SHORT PROBLEM: Please change "Screen dimensions" to "Screen size" throughout the items below, keeping everything else the same.

LISTED ENTRIES:
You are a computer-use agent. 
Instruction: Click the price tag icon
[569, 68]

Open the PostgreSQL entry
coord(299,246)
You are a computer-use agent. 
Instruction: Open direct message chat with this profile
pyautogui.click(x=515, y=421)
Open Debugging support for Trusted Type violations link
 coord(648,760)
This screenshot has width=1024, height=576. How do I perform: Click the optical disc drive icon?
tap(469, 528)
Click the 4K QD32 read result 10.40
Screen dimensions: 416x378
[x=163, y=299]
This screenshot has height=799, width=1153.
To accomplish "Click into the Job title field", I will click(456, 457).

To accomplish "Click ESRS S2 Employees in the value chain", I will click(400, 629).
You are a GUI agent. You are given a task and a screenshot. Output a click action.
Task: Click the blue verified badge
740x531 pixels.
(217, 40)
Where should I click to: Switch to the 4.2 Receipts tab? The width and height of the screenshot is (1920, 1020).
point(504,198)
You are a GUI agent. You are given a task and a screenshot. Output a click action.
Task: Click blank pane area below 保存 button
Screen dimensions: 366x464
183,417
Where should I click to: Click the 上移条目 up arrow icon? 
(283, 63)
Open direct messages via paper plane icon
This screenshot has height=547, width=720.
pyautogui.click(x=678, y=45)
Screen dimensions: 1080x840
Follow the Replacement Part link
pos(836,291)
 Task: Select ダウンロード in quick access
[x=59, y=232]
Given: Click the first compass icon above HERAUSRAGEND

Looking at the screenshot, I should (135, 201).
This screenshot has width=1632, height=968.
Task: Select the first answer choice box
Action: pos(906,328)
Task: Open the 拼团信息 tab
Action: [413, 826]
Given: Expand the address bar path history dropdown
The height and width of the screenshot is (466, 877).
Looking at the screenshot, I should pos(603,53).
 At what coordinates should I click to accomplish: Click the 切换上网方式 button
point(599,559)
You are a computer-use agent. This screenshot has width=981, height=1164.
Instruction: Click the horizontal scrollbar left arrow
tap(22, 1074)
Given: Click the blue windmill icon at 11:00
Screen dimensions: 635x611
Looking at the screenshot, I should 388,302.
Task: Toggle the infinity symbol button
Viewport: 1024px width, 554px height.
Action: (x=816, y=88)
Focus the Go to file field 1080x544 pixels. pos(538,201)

REPLY:
You are a computer-use agent. 
Instruction: Click the price tag icon
[569, 68]

Open the PostgreSQL entry
coord(299,246)
You are a computer-use agent. 
Instruction: Open direct message chat with this profile
pyautogui.click(x=515, y=421)
Open Debugging support for Trusted Type violations link
 coord(648,760)
This screenshot has width=1024, height=576. How do I perform: Click the optical disc drive icon?
tap(469, 528)
Click the 4K QD32 read result 10.40
Screen size: 416x378
[x=163, y=299]
This screenshot has height=799, width=1153.
To accomplish "Click into the Job title field", I will click(456, 457).

To accomplish "Click ESRS S2 Employees in the value chain", I will click(400, 629).
You are a GUI agent. You are given a task and a screenshot. Output a click action.
Task: Click the blue verified badge
740x531 pixels.
(217, 40)
Where should I click to: Switch to the 4.2 Receipts tab? The width and height of the screenshot is (1920, 1020).
point(504,198)
You are a GUI agent. You are given a task and a screenshot. Output a click action.
Task: Click blank pane area below 保存 button
Screen size: 366x464
183,417
Where should I click to: Click the 上移条目 up arrow icon? 
(283, 63)
Open direct messages via paper plane icon
This screenshot has height=547, width=720.
pyautogui.click(x=678, y=45)
Screen size: 1080x840
Follow the Replacement Part link
pos(836,291)
 Task: Select ダウンロード in quick access
[x=59, y=232]
Given: Click the first compass icon above HERAUSRAGEND

Looking at the screenshot, I should (135, 201).
This screenshot has width=1632, height=968.
Task: Select the first answer choice box
Action: pos(906,328)
Task: Open the 拼团信息 tab
Action: [413, 826]
Given: Expand the address bar path history dropdown
The height and width of the screenshot is (466, 877).
Looking at the screenshot, I should pos(603,53).
 At what coordinates should I click to accomplish: Click the 切换上网方式 button
point(599,559)
You are a computer-use agent. This screenshot has width=981, height=1164.
Instruction: Click the horizontal scrollbar left arrow
tap(22, 1074)
Given: Click the blue windmill icon at 11:00
Screen size: 635x611
Looking at the screenshot, I should 388,302.
Task: Toggle the infinity symbol button
Viewport: 1024px width, 554px height.
Action: (x=816, y=88)
Focus the Go to file field 1080x544 pixels. pos(538,201)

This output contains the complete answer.